**Assigned task:** Set down all the lines below, each one exactly as shown.

Segment Start: Dataset entries

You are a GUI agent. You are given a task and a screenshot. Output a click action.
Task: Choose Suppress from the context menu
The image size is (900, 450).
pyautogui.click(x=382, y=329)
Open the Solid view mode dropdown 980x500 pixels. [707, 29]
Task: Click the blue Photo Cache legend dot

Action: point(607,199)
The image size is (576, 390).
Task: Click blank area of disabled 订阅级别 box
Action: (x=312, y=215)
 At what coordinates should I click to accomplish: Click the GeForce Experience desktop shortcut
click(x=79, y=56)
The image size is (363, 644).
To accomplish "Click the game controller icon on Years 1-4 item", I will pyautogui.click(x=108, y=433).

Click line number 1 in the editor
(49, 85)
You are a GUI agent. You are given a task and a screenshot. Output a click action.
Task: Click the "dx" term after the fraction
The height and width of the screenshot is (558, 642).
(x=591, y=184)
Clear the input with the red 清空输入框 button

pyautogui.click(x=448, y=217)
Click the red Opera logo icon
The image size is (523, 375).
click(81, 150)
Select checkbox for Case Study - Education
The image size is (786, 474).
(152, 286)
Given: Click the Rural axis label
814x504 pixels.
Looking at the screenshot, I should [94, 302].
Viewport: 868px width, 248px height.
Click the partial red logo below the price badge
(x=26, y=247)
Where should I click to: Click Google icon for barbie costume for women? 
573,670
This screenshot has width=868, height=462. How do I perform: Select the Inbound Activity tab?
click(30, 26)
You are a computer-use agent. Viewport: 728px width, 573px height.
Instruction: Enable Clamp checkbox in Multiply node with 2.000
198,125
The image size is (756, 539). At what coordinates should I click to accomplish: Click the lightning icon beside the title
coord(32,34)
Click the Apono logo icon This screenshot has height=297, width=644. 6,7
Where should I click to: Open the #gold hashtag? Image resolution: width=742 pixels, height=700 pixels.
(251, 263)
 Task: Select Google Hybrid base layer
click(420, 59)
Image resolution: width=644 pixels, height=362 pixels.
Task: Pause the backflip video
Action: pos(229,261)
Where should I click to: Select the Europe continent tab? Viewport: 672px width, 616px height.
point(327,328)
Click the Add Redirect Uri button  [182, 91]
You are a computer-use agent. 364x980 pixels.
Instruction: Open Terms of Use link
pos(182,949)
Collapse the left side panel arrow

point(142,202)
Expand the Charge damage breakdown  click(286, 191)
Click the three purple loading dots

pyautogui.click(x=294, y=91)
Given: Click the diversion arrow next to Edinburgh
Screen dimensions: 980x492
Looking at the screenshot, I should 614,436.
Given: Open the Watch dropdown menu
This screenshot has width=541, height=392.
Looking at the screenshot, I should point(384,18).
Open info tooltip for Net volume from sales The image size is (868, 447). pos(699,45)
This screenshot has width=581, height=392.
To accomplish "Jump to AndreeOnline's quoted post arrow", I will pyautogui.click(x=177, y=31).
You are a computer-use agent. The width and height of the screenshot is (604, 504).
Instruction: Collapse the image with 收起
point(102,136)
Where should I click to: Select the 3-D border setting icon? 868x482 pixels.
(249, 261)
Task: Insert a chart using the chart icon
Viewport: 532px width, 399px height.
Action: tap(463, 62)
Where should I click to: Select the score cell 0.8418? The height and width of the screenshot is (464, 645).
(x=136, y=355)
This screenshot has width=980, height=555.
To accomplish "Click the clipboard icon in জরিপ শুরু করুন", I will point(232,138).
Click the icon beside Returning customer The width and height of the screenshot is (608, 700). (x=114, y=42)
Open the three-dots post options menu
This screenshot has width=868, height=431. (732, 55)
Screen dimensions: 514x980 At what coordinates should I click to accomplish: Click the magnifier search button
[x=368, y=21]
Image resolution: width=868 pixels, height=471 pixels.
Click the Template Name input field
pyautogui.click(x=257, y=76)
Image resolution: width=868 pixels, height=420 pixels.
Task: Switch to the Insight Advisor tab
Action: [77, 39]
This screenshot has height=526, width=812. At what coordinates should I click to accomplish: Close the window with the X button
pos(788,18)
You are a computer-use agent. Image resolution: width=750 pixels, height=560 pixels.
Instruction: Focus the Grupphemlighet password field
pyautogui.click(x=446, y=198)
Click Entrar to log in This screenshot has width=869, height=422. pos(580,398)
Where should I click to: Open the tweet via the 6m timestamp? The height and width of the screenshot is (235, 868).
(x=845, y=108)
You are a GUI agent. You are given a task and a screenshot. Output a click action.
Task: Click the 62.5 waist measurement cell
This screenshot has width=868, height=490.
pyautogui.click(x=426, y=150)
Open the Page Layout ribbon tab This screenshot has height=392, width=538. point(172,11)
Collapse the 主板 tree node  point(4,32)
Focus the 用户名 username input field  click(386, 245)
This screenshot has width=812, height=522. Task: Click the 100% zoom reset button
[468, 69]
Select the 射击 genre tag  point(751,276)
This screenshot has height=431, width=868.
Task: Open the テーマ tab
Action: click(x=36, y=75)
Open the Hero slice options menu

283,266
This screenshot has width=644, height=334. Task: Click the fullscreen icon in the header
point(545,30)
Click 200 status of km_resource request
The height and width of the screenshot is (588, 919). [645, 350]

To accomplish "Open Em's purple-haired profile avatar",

Segment End: Dataset entries

**Response to the task:**
You are a GUI agent. You are given a task and a screenshot. Output a click action.
Task: Choose Suppress from the context menu
The image size is (900, 450).
pyautogui.click(x=382, y=329)
Open the Solid view mode dropdown 980x500 pixels. [707, 29]
Task: Click the blue Photo Cache legend dot

Action: point(607,199)
The image size is (576, 390).
Task: Click blank area of disabled 订阅级别 box
Action: (x=312, y=215)
 At what coordinates should I click to accomplish: Click the GeForce Experience desktop shortcut
click(x=79, y=56)
The image size is (363, 644).
To accomplish "Click the game controller icon on Years 1-4 item", I will pyautogui.click(x=108, y=433).

Click line number 1 in the editor
(49, 85)
You are a GUI agent. You are given a task and a screenshot. Output a click action.
Task: Click the "dx" term after the fraction
The height and width of the screenshot is (558, 642).
(x=591, y=184)
Clear the input with the red 清空输入框 button

pyautogui.click(x=448, y=217)
Click the red Opera logo icon
The image size is (523, 375).
click(81, 150)
Select checkbox for Case Study - Education
The image size is (786, 474).
(152, 286)
Given: Click the Rural axis label
814x504 pixels.
Looking at the screenshot, I should [94, 302].
Viewport: 868px width, 248px height.
Click the partial red logo below the price badge
(x=26, y=247)
Where should I click to: Click Google icon for barbie costume for women? 
573,670
This screenshot has width=868, height=462. How do I perform: Select the Inbound Activity tab?
click(30, 26)
You are a computer-use agent. Viewport: 728px width, 573px height.
Instruction: Enable Clamp checkbox in Multiply node with 2.000
198,125
The image size is (756, 539). At what coordinates should I click to accomplish: Click the lightning icon beside the title
coord(32,34)
Click the Apono logo icon This screenshot has height=297, width=644. 6,7
Where should I click to: Open the #gold hashtag? Image resolution: width=742 pixels, height=700 pixels.
(251, 263)
 Task: Select Google Hybrid base layer
click(420, 59)
Image resolution: width=644 pixels, height=362 pixels.
Task: Pause the backflip video
Action: pos(229,261)
Where should I click to: Select the Europe continent tab? Viewport: 672px width, 616px height.
point(327,328)
Click the Add Redirect Uri button  [182, 91]
You are a computer-use agent. 364x980 pixels.
Instruction: Open Terms of Use link
pos(182,949)
Collapse the left side panel arrow

point(142,202)
Expand the Charge damage breakdown  click(286, 191)
Click the three purple loading dots

pyautogui.click(x=294, y=91)
Given: Click the diversion arrow next to Edinburgh
Screen dimensions: 980x492
Looking at the screenshot, I should 614,436.
Given: Open the Watch dropdown menu
This screenshot has width=541, height=392.
Looking at the screenshot, I should point(384,18).
Open info tooltip for Net volume from sales The image size is (868, 447). pos(699,45)
This screenshot has width=581, height=392.
To accomplish "Jump to AndreeOnline's quoted post arrow", I will pyautogui.click(x=177, y=31).
You are a computer-use agent. The width and height of the screenshot is (604, 504).
Instruction: Collapse the image with 收起
point(102,136)
Where should I click to: Select the 3-D border setting icon? 868x482 pixels.
(249, 261)
Task: Insert a chart using the chart icon
Viewport: 532px width, 399px height.
Action: tap(463, 62)
Where should I click to: Select the score cell 0.8418? The height and width of the screenshot is (464, 645).
(x=136, y=355)
This screenshot has width=980, height=555.
To accomplish "Click the clipboard icon in জরিপ শুরু করুন", I will point(232,138).
Click the icon beside Returning customer The width and height of the screenshot is (608, 700). (x=114, y=42)
Open the three-dots post options menu
This screenshot has width=868, height=431. (732, 55)
Screen dimensions: 514x980 At what coordinates should I click to accomplish: Click the magnifier search button
[x=368, y=21]
Image resolution: width=868 pixels, height=471 pixels.
Click the Template Name input field
pyautogui.click(x=257, y=76)
Image resolution: width=868 pixels, height=420 pixels.
Task: Switch to the Insight Advisor tab
Action: [77, 39]
This screenshot has height=526, width=812. At what coordinates should I click to accomplish: Close the window with the X button
pos(788,18)
You are a computer-use agent. Image resolution: width=750 pixels, height=560 pixels.
Instruction: Focus the Grupphemlighet password field
pyautogui.click(x=446, y=198)
Click Entrar to log in This screenshot has width=869, height=422. pos(580,398)
Where should I click to: Open the tweet via the 6m timestamp? The height and width of the screenshot is (235, 868).
(x=845, y=108)
You are a GUI agent. You are given a task and a screenshot. Output a click action.
Task: Click the 62.5 waist measurement cell
This screenshot has width=868, height=490.
pyautogui.click(x=426, y=150)
Open the Page Layout ribbon tab This screenshot has height=392, width=538. point(172,11)
Collapse the 主板 tree node  point(4,32)
Focus the 用户名 username input field  click(386, 245)
This screenshot has width=812, height=522. Task: Click the 100% zoom reset button
[468, 69]
Select the 射击 genre tag  point(751,276)
This screenshot has height=431, width=868.
Task: Open the テーマ tab
Action: click(x=36, y=75)
Open the Hero slice options menu

283,266
This screenshot has width=644, height=334. Task: Click the fullscreen icon in the header
point(545,30)
Click 200 status of km_resource request
The height and width of the screenshot is (588, 919). [645, 350]

To accomplish "Open Em's purple-haired profile avatar",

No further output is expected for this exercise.